Mary took the picture back to the house when she went to her
supper and she showed it to Martha.

"Eh!" said Martha with great pride. "I never knew our Dickon
was as clever as that. That there's a picture of a missel thrush on
her nest, as large as life an' twice as natural."

Then Mary knew Dickon had meant the picture to be a message. He
had meant that she might be sure he would keep her secret. Her garden
was her nest and she was like a missel thrush. Oh, how she did like
that queer, common boy!

She hoped he would come back the very next day and she fell
asleep looking forward to the morning.

But you never know what the weather will do in Yorkshire,
particularly in the springtime. She was awakened in the night by the
sound of rain beating with heavy drops against her window. It was
pouring down in torrents and the wind was "wuthering" round the
corners and in the chimneys of the huge old house.

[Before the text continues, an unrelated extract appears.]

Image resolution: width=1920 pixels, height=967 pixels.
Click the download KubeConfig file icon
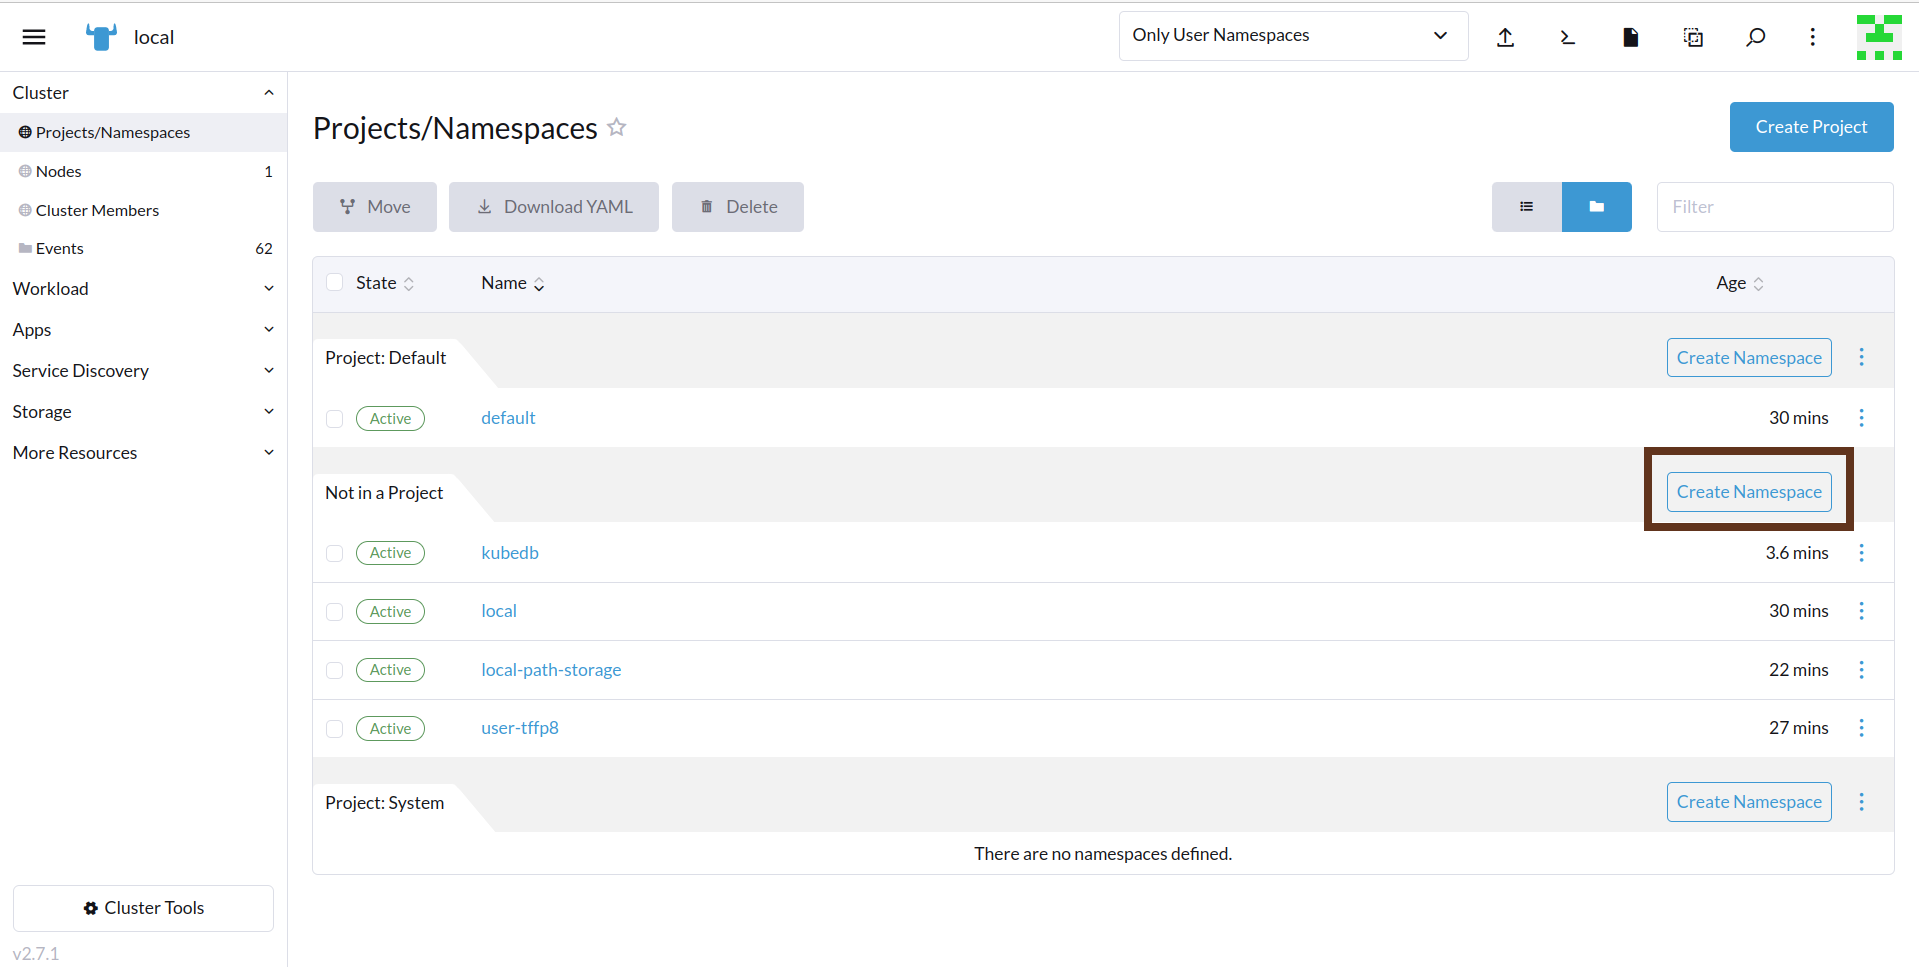(1630, 37)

Mary sat up in
bed and felt miserable and angry.

"The rain is as contrary as I ever was," she said. "It came
because it knew I did not want it."

She threw herself back on her pillow and buried her face. She
did not cry, but she lay and hated the sound of the heavily beating
rain, she hated the wind and its "wuthering." She could not go to
sleep again. The mournful sound kept her awake because she felt
mournful herself. If she had felt happy it would probably have
lulled her to sleep. How it "wuthered" and how the big raindrops
poured down and beat against the pane!

"It sounds just like a person lost on the moor and wandering on
and on crying," she said.

She had been lying awake turning from side to side for about an
hour, when suddenly something made her sit up in bed and turn her
head toward the door listening. She listened and she listened.

"It isn't the wind now," she said in a loud whisper. "That isn't
the wind. It is different. It is that crying I heard before."

The door of her room was ajar and the sound came down the
corridor, a far-off faint sound of fretful crying. She listened for a
few minutes and each minute she became more and more sure. She felt
as if she must find out what it was. It seemed even stranger than
the secret garden and the buried key. Perhaps the fact that she was
in a rebellious mood made her bold. She put her foot out of bed and
stood on the floor.

"I am going to find out what it is," she said. "Everybody is in
bed and I don't care about Mrs. Medlock--I don't care!"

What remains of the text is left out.